The cooling result shows sensible load, latent load, total load, tons, and suggested capacity. The heating result shows conduction and air load. The safety margin is optional. It is useful for uncertainty, but should stay modest. Too much margin can create comfort problems.

Practical Guidance

Use local outdoor design temperatures. Enter realistic indoor set points. Use tested U values when available. If you do not know them, use conservative estimates. Check window direction and shading. High west glass can raise afternoon cooling needs. Review air leakage carefully. Town houses can have vertical leakage through stairs, chases, and attic hatches.

Final Notes

This tool is a planning estimator. It is not a replacement for Manual J design. A licensed professional should verify final equipment size. They should also review ducts, zoning, ventilation, humidity, and code rules. Use the exported report as a starting record. Then update it when better site data becomes available.

Good records make later upgrades easier for owners. They also help compare bids on equal design assumptions carefully.

FAQs

1. Can this replace a Manual J report?

No. It is a planning estimator. Use it for early comparison, budgeting, and discussion. A certified professional should complete final Manual J sizing.

2. Should I count shared town house walls?

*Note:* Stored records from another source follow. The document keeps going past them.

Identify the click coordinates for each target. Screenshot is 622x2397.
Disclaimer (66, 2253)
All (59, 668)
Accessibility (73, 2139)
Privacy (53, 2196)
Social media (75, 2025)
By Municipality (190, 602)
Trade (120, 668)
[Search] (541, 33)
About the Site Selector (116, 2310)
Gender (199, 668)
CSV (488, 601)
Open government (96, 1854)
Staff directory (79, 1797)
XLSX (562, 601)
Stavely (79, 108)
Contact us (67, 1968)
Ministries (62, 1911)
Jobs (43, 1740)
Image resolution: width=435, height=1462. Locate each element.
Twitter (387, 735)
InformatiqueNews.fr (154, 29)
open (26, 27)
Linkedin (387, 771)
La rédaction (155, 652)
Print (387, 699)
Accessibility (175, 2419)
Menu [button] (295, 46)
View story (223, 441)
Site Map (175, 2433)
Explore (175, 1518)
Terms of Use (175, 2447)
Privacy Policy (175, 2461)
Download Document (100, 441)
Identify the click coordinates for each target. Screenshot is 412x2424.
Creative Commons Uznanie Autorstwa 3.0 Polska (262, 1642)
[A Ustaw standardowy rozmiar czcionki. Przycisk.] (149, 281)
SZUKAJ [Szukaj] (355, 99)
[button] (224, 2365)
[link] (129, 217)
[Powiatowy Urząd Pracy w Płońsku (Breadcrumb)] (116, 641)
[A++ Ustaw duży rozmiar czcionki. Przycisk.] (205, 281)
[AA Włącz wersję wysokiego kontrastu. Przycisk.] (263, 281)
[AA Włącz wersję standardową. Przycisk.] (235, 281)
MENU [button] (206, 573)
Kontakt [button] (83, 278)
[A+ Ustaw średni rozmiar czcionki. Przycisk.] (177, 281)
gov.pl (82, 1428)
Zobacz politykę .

Do not count shared walls when the other side is conditioned. Count them only when they face garages, shafts, attics, or unconditioned spaces.

3. What is ACH?

ACH means air changes per hour. It estimates leakage through cracks, penetrations, attic access points, doors, and other envelope gaps.

4. Why is latent load included?

Latent load represents moisture removal. It matters in humid climates because comfort depends on both temperature control and indoor humidity control.

5. What does cooling tonnage mean?

One cooling ton equals 12,000 BTU per hour. The calculator divides total cooling load by 12,000 to estimate equipment tonnage.

6. What safety margin should I use?

A modest margin helps cover uncertain inputs. Very high margins can oversize equipment and reduce comfort, moisture removal, and cycle length.

7. Why are window inputs important?

Windows affect conduction and solar gain. Large west-facing glass can raise cooling load strongly during hot afternoon conditions.

8. Can I use this for row houses?

Yes, for planning. Enter only surfaces exposed to outdoor or unconditioned spaces. Adjust airflow, windows, and roof data carefully.